Party on the Farm

kids on the farm

Cassandra with flowers on the farm

butterfly on flower

flowers on the farm


Every Tuesday for the past five weeks, I’ve stopped to smell the roses. Literally.

After a hike up Science Hill every Tuesday at 10am, I’d be greeted with a quaint sight: flowers waving their petals to the sun, eggplants turning from silver to purple, giant trees gently shaking their leaves in the wind. I was at one of Yale’s many farms where much of our dining hall food is organically harvested. My job was to teach a classroom of second graders about the plant cycle through interactions with the farm.

the path to the farm

children on the farm

Every morning, Yale students from both undergraduate and graduate schools prepared to welcome the busload of children.
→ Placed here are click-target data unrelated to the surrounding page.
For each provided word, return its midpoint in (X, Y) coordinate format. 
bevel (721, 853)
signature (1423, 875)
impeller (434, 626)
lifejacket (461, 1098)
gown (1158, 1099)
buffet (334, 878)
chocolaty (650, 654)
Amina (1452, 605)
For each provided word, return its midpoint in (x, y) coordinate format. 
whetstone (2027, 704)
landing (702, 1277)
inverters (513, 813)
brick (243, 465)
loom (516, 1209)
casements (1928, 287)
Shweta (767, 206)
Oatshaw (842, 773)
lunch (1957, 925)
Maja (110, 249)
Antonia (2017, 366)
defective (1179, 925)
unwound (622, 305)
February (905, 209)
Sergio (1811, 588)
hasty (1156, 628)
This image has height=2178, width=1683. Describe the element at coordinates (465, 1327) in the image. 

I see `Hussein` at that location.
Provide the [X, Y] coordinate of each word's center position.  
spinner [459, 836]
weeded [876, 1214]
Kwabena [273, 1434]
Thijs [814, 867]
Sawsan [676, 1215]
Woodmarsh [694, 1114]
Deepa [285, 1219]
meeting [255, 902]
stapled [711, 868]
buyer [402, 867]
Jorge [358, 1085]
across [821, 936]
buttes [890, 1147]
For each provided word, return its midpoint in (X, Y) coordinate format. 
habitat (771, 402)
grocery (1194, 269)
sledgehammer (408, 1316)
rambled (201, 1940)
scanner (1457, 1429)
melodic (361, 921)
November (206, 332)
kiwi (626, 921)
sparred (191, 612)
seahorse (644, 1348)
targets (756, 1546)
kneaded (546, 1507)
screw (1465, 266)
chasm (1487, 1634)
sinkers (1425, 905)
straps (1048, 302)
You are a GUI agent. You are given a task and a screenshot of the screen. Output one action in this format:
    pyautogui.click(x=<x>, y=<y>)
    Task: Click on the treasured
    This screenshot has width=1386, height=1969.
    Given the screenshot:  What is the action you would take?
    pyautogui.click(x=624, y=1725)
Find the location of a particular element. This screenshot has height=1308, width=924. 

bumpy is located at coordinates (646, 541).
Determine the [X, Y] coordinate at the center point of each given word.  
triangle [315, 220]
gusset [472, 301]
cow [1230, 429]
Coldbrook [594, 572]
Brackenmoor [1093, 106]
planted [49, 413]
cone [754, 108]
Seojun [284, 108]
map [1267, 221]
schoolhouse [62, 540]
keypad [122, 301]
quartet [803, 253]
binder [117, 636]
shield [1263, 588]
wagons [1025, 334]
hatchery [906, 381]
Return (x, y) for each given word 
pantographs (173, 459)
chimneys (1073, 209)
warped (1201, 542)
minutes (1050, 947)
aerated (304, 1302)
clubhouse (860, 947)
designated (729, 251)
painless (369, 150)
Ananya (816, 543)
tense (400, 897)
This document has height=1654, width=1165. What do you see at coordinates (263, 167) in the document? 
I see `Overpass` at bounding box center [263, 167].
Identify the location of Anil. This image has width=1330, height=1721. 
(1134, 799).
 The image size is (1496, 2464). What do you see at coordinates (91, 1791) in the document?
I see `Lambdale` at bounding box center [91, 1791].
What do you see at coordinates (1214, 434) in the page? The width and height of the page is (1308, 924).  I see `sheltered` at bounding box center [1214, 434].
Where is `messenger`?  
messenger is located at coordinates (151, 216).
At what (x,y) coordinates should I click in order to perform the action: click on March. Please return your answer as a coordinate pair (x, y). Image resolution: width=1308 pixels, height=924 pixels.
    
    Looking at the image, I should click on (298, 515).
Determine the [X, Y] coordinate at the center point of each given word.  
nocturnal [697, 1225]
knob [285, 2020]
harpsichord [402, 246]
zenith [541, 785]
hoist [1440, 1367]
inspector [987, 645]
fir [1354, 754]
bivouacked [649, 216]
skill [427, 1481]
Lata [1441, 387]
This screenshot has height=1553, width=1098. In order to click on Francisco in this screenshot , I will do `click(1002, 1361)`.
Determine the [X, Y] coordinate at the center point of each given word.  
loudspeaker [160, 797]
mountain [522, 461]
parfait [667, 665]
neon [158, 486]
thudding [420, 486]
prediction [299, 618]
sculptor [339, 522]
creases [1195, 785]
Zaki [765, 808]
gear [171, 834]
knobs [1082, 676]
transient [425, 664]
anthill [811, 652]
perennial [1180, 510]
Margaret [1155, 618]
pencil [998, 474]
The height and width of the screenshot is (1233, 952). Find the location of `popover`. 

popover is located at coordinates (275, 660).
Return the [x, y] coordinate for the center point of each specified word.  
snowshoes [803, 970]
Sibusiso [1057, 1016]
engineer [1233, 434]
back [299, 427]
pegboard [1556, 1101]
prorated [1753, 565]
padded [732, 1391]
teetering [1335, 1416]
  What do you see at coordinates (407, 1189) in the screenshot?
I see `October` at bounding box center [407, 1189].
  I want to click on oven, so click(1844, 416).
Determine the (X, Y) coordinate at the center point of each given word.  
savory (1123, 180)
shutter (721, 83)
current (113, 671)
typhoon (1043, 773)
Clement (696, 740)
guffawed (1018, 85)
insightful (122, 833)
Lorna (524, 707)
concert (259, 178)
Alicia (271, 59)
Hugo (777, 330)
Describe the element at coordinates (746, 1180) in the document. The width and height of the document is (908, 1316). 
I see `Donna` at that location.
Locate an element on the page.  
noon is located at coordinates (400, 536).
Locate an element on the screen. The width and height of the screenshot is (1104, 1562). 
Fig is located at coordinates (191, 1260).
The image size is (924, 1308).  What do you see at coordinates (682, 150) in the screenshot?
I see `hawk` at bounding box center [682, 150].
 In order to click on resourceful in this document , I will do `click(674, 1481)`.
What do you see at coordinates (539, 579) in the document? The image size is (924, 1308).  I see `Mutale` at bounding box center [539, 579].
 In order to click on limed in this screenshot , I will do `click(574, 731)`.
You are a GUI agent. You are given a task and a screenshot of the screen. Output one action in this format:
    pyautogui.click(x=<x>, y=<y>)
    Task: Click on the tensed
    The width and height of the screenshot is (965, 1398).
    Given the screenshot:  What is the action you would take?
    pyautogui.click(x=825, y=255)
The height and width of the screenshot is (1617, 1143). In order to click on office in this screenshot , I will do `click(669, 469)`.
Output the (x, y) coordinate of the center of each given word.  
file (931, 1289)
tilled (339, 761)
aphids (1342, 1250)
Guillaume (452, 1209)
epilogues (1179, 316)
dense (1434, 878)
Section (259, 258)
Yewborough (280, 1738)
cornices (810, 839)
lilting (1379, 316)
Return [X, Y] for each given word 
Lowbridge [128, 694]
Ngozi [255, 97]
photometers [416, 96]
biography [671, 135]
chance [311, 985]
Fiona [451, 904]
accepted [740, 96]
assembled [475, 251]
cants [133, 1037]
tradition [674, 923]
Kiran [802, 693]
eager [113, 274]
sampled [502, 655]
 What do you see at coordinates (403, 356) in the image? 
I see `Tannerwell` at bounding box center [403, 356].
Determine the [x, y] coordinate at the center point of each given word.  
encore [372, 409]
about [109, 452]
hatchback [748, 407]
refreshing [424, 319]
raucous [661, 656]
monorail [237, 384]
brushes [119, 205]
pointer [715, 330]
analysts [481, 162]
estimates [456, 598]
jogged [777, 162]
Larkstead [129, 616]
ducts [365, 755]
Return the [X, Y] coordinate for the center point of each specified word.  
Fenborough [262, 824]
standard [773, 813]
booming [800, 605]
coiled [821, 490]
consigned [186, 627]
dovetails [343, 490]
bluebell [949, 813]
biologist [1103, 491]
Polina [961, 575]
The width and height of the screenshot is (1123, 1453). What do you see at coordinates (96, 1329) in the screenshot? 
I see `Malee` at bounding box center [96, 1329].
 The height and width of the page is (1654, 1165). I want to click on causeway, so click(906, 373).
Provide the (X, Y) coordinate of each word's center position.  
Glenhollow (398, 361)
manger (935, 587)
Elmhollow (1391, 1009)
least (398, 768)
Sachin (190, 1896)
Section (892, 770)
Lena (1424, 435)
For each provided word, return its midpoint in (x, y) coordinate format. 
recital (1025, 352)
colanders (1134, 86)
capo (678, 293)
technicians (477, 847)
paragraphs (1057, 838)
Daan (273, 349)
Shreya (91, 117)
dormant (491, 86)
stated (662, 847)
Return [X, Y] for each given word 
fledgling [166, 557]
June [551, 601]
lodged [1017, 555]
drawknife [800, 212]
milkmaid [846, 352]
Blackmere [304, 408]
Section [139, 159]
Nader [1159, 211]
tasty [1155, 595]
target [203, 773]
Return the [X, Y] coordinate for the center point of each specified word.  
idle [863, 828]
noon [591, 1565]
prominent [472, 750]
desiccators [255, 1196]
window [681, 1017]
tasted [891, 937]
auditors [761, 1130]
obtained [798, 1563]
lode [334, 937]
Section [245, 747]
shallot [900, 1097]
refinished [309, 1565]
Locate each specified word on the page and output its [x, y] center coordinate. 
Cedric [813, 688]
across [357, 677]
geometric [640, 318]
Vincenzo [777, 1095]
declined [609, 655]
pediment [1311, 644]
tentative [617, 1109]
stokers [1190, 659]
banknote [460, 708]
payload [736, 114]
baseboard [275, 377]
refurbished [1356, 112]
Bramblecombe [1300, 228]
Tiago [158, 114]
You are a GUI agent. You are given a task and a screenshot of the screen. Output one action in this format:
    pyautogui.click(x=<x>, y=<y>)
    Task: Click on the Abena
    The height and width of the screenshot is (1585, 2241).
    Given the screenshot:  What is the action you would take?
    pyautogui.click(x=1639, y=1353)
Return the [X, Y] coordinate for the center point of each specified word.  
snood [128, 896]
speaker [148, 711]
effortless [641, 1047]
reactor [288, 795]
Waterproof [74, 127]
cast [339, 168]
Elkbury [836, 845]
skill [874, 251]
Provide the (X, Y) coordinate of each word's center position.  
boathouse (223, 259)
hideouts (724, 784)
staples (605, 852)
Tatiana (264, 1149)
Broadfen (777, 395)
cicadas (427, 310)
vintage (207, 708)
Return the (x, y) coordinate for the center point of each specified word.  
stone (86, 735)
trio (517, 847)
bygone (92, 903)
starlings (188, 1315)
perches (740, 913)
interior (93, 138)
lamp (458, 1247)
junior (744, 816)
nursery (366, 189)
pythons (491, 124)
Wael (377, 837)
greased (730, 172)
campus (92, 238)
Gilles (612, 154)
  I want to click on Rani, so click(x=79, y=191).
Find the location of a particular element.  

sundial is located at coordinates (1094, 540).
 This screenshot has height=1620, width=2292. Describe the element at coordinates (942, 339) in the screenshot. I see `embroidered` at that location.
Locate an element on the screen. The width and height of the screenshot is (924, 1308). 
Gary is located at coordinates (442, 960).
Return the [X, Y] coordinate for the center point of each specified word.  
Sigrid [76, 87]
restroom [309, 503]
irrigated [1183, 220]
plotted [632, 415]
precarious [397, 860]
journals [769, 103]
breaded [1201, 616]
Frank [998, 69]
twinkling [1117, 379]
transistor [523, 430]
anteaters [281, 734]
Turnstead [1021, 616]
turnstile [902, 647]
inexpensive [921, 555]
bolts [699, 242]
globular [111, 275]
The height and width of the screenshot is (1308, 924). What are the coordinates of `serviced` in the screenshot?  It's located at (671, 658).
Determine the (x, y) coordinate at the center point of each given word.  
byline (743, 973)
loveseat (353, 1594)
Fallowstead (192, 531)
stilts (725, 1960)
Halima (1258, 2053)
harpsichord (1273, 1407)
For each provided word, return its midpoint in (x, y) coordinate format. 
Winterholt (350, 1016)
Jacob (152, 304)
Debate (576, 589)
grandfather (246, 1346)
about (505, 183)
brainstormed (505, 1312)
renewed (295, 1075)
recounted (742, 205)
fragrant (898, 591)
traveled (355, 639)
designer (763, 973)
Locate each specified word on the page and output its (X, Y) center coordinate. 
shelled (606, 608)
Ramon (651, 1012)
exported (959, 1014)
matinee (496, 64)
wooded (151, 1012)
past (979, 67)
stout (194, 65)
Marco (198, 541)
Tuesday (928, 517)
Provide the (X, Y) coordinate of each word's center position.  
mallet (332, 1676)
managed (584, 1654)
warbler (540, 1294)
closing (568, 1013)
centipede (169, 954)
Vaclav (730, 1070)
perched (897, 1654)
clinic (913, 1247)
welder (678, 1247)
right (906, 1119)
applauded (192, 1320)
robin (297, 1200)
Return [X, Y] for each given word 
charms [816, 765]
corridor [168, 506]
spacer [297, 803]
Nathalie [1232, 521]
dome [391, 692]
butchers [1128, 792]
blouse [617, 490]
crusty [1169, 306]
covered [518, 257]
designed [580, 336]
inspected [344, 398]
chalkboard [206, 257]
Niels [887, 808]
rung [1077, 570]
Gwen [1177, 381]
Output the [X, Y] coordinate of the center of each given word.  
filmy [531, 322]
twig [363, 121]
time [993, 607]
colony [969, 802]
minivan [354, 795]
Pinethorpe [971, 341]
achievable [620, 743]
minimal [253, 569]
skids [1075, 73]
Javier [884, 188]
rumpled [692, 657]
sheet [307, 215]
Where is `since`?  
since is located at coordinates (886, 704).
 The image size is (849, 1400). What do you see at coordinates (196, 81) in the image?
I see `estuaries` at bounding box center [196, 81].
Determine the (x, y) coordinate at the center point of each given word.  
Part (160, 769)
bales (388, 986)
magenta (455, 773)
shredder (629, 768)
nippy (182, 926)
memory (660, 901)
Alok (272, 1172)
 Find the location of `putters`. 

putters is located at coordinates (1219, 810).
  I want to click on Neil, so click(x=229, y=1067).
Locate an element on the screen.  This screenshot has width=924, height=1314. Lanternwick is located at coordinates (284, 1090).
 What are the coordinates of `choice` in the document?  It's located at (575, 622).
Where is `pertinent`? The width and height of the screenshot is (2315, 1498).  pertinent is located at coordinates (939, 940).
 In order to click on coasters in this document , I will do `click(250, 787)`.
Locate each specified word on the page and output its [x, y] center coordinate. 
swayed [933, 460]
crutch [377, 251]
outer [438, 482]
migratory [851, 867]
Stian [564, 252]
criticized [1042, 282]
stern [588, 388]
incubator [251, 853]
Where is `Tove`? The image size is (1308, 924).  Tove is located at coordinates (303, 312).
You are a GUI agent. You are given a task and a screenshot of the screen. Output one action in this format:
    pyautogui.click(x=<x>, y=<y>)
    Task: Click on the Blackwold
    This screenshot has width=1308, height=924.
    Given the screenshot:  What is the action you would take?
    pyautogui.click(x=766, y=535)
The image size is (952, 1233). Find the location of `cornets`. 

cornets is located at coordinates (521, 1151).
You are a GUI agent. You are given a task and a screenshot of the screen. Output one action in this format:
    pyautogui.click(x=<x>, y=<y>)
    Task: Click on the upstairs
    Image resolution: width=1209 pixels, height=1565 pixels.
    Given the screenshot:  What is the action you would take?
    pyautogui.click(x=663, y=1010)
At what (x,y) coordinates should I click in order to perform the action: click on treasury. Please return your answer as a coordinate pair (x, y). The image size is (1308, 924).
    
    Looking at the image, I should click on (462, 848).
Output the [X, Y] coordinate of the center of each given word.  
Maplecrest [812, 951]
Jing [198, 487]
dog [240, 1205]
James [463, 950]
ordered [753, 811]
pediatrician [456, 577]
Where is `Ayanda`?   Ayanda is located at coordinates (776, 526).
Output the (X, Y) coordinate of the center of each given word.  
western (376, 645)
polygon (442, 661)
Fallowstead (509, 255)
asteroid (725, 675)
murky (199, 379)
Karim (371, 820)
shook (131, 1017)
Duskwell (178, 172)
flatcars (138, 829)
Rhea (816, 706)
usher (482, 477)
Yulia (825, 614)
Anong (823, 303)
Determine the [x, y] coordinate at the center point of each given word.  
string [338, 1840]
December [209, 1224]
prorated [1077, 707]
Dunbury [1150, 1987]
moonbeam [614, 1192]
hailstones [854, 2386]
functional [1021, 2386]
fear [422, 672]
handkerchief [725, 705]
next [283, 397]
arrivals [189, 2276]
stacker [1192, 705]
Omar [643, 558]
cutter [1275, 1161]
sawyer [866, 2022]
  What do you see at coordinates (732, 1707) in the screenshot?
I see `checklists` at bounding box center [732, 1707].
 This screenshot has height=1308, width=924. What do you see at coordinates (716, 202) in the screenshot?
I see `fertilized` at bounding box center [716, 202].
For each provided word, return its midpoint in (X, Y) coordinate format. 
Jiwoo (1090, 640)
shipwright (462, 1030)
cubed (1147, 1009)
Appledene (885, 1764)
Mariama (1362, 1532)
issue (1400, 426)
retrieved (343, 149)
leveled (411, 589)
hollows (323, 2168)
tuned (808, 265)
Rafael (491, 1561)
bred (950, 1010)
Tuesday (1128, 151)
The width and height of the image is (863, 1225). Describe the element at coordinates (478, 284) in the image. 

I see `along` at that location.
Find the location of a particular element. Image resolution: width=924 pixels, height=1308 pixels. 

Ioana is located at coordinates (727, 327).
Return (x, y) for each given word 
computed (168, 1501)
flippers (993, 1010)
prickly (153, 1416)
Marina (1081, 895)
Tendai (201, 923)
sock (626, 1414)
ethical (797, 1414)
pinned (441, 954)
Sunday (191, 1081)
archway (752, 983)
The second graders’ enthusiasm was boundless, their curiosity endless. We would always start by forming a large circle and going through the “Seed to Salad” dance—we pretended we were seeds by crouching close to the ground, and subsequently lead the children through the plant cycle. Our feet became roots, sucking up water and nutrients. Our hand became flowers and then fruit. As we acted out the cycle, the kids would laugh and follow along, ingraining the cycle in their memories. I was thrilled to see refined Yalies and the students’ chaperones put their dignity to the side and embrace their inner plant.

We also taught them golden rules of respect. We would help them put on their invisible “farmer hats,” “farmer gloves,” and “farmer boots” to help them remember rules of the farm. Kids not paying attention? “Let’s use our Farmer Hats to think critically!” Running on the farm? “Remember your Farmer Boots!” We effectively corralled the children while maintaining a spirit of fun.

kids on the farm

Every week, we’d cover something new. Once, we took them to view the man-made beehives from afar, teaching them the inner workings of a hive and having them invent their own bee dance. I learned several unforgettable facts about bees. Did you know that a productive queen bee lays about 2,500 eggs a day, and hexagon combs hold the most amount of honey using the least amount of wax, and bees have a sense of smell 50x stronger than a dog? Who knew!

far shot of farm

fascinating plants

greenhouse structure

What the kids brought to the table, however, surpassed even my fascinating bee facts, humbling myself in all my Yale prestige. They could correctly identify plants I had never encountered and tell me fascinating facts about butterflies, all the while interspersing their response to my questions with non-sequiturs such as: “You should watch Teen Titans!” and “Do you know my dad?”

kids listening to their teacher
Yalie preparing salad
Yale student prepares part of the salad.

kids preparing carrots

We ended our program with a Salad Party, where everyone contributed to preparing an aspect of our meal—harvesting, washing vegetables, peeling carrots. We gathered straight from the farm: eggs, greens, and even ingredients for the dressing, which we blended from scratch. In 50 degree Fahrenheit weather complete with a bright sun and a crisp breeze, I felt like I had achieved a peak in my relationship with nature: eating our delicious salads, bonding with kids, and celebrating the spirit of life on a New England farm, 3,000 miles away from my California home.